Share repurchase programs were among the investment victims of the coronavirus pandemic as companies looked for efficient avenues to rapidly conserve cash.
As has been widely noted, neither the COVID-19 bear market nor subsequent recession were as bad or as lengthy as were expected. Fast-forward to 2021 and the outlook for shareholder rewards – dividends and buybacks – is quite rosy. That’s good news for the Invesco BuyBack Achievers ETF (PKW ).
The $2.11 billion PKW is already up almost 20% year-to-date and data confirm buybacks are definitely on the mend.
In the first three months of 2021, buybacks “were $178.1 billion, a 36.5% increase from Q4 2020’s $130.5 billion, and 100.9% above the recent Q2 2020 low of $88.7 billion,” according to preliminary data recently released by S&P Dow Jones Indices.
A Strong Pulse for PKW
PKW, which tracks the NASDAQ US BuyBack Achievers™ Index, is home to 108 companies that have reduced their shares outstanding tallies by at least 5% over the trailing 12 months. The benchmark is rebalanced quarterly in January, April, July, and October, so it could soon get a makeover.
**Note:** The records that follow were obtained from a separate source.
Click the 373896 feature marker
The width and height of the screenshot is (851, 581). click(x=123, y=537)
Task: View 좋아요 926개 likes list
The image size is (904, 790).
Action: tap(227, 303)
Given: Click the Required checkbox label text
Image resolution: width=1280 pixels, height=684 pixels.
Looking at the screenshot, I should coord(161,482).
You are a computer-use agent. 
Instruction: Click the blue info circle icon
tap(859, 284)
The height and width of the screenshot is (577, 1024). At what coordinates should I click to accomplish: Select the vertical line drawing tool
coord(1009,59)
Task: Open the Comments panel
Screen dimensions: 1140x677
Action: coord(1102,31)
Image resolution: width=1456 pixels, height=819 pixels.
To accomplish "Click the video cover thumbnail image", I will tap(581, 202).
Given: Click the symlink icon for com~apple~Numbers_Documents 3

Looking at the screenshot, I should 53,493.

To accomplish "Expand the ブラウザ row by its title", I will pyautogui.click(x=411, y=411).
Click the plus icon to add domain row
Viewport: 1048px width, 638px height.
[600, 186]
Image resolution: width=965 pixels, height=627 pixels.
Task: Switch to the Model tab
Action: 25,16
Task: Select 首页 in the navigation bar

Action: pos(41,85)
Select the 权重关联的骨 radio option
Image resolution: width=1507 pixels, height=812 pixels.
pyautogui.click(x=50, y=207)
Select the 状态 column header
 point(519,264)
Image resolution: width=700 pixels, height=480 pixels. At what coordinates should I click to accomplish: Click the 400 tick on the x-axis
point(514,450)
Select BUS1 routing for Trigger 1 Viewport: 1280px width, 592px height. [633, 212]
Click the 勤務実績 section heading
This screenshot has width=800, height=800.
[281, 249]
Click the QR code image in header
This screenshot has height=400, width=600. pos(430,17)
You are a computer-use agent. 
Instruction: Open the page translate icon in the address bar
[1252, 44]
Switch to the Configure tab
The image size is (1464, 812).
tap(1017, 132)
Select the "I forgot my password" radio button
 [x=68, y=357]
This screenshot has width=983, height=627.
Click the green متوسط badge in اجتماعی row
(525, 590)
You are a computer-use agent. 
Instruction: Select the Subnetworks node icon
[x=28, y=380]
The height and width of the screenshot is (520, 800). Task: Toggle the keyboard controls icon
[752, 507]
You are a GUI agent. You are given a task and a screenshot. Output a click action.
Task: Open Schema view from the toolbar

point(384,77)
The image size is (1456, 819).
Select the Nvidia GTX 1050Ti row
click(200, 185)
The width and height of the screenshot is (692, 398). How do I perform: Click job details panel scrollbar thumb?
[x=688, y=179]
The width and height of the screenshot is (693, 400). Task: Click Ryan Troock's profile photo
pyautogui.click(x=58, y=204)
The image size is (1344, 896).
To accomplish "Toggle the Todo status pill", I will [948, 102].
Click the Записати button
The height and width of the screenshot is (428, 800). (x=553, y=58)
PKW’s 5% shares outstanding reduction mandate is relevant at a time when some companies are reentering the repurchase market in droves.
“Companies almost fully returned to the buyback market in Q1 2021 after their Q2 2020 COVID inspired departure, as 335 issues did significant open-market purchases, up from 244 last quarter and 170 in Q2 2020. Given the strong and expected record level cash-flow from Q1 2021, the full return to pre-COVID levels is expected later in the year,” said Howard Silverblatt, Senior Index Analyst at S&P Dow Jones Indices.
Although PKW is sector-agnostic, the methodology backstopping the NASDAQ US BuyBack Achievers™ Index gives investors a fair representation on sectors affecting big buybacks. For example, the fund allocates about 51% of its combined weight to financial services and technology stocks. In the first quarter, those sectors combined for over 51% of S&P 500 share repurchases, according to S&P data. Healthcare, PKW’s third-largest sector weight, was third in terms of first-quarter buybacks.
That’s indicative of some factor diversity, but the exchange traded fund leans toward value for the moment as about half its components are classified as value names. PKW also taps into another theme: buybacks aren’t limited to big companies. Large cap stocks represent just 36% of the fund’s weight.